Studio album by Fredericks Goldman Jones
- Released: 29 November 1993
- Recorded: February – October 1993
- Studio: Studio Guillaume Tell, Paris; Studio ICP, Brussels; Studio la Blaque, Aix-en-Provence;
- Genre: Pop, rock
- Label: Columbia
- Producer: Erick Benzi

Fredericks Goldman Jones chronology
| Sur scène (1992) | Rouge (1993) | Du New Morning au Zénith (1995) |

Singles from Rouge
- "Rouge" Released: 1993; "Juste après" Released: 1994; "Fermer les yeux" Released: 1995;

= Rouge (Fredericks Goldman Jones album) =

Rouge is a 1993 album recorded by the trio Fredericks Goldman Jones. It was their second studio album and was recorded at the studios Guillaume Tell, ICP and la Blaque, located in France and Belgium. The album was released on 29 November 1993 and was not as successful as the singers' first studio album, but still spawned three singles which achieved some success in France : "Rouge" (#14), "Juste après" (#32) and "Fermer les yeux" (#33).

==Album information==
The collector edition of Rouge has a box in aluminium, whose front cover is entirely carved, and some elements of which are painted red.
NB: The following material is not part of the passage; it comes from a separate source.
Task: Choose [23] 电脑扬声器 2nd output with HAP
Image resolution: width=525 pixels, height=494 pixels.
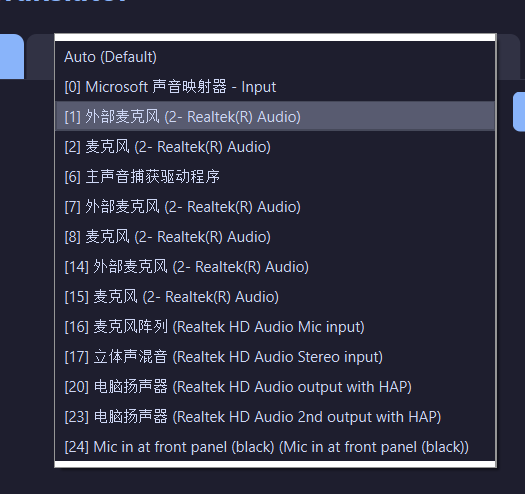Action: pos(275,417)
The Alexandrov Ensemble participated in this recording, on the song "Rouge".

The album debuted at number one on 5 December 1993 and stayed there for seven consecutive weeks. It was ranked for 17 weeks in the top ten and for 42 weeks in the top 50. In 1995, it earned a Diamond disc for over 1,000,000 copies sold.

The album was briefly ranked at #41 in Switzerland.

==Track listing==
All tracks written and composed by Jean-Jacques Goldman.

1. "Serre-moi" — 2:18
2. "On n'a pas changé" — 5:55
3. "Que disent les chansons du monde ?" — 4:54
4. "Il part" — 5:00
5. "Juste après" — 4:39
6. "Rouge" — 6:12
7. "Des vôtres" — 5:44
8. "Frères" — 5:12
9. "Des vies" — 4:19
10. "Ne lui dis pas" — 4:47
11. "Elle avait 17 ans" — 5:07
12. "Fermer les yeux" — 6:41

==Personnel==
- Tom Lord Aldge – mixing
- Erick Benzi – arranger, keyboards, producer
- Alex Firla, Boris Beziat – assistant engineers
- Carole Fredericks – vocal
- Claude Gassian – photo
- Jean-Luc Seigneur – engraving
- Jean-Jacques Goldman – guitar, vocal, art direction, musical direction, lyrics
- Michael Jones – guitar, vocal, guitar arrangements
- Pino Palladino, Guy Delacroix – bass
- Andy Scott – producer, engineer
- Patrice Tison – guitar
- Chris Whitten – drums

==Certifications==

| Region | Certification | Certified units/sales |
| France (SNEP) | 3× Platinum | 900,000^{*} |
| Switzerland (IFPI Switzerland) | Gold | 25,000^{^} |
^{*} Sales figures based on certification alone. ^{^} Shipments figures based on certification alone.